In our political system, which relies on informed citizens making a reasoned choice, the impact of this is huge. Cynical politicians are compromising democracy by carelessly setting a precedent for the manipulation of personal data.
In repressive nations, the consequences could be far worse. Autocratic, authoritarian regimes across the world could easily use these tactics to further oppress, control and divide, without any threat of an opposition media or outspoken public questioning the targeted nonsense.
There is a need for action and, more specifically, regulation – a call echoed by the likes of Sir Tim Berners-Lee. Is there one regulatory tool that will protect democracy? I doubt it. But there are steps that can be taken.
We cannot effectively regulate the purposes for which data is used as this would require excessive micro-regulation. Instead we need to look at increasing transparency and the rights of the individual. The General Data Protection Regulation, a landmark piece of data regulation due for May 25th 2018, is a welcome first step. It will demand that companies, charities and political parties gain explicit consent to use an individual’s data, with the individual able to remove their consent at any time.
There is also a clear need for this regulation to be applied to social media sites. While the likes of Facebook are doing their best to fight fake news, social media sites should be forced to gain users’ explicit consent for the types of data they collect and share, as well as who they intend to share it with and why.

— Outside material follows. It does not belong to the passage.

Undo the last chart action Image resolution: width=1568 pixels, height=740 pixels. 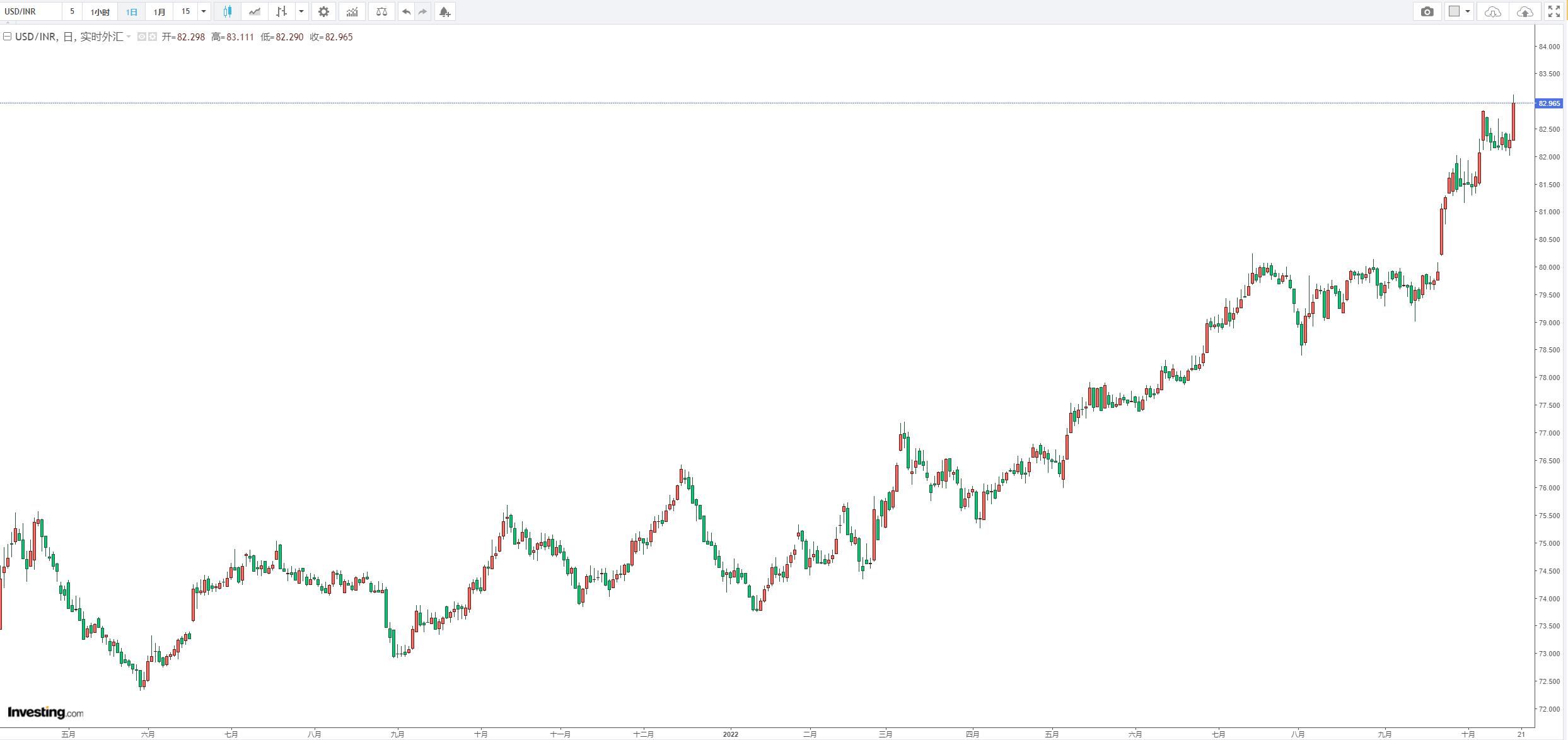click(407, 11)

Less tangibly, there needs to be a much higher reputational cost for parties that engage in dirty data practices. The issue needs to be a scandal, not just a troubling long read for Guardianistas. Should a UK party act like Trump’s campaign, they must receive the opprobrium of headlines, hashtags and heckles and they must pay a price at the polls.
Data and fake news are grim, dirty bedfellows but they can be fought. We need effective regulation but, most importantly, a democratic awareness and outrage. The only real way to fight the likes of Cambridge Analytica is to make political data targeting a mass vote loser, rather than a marginal vote winner.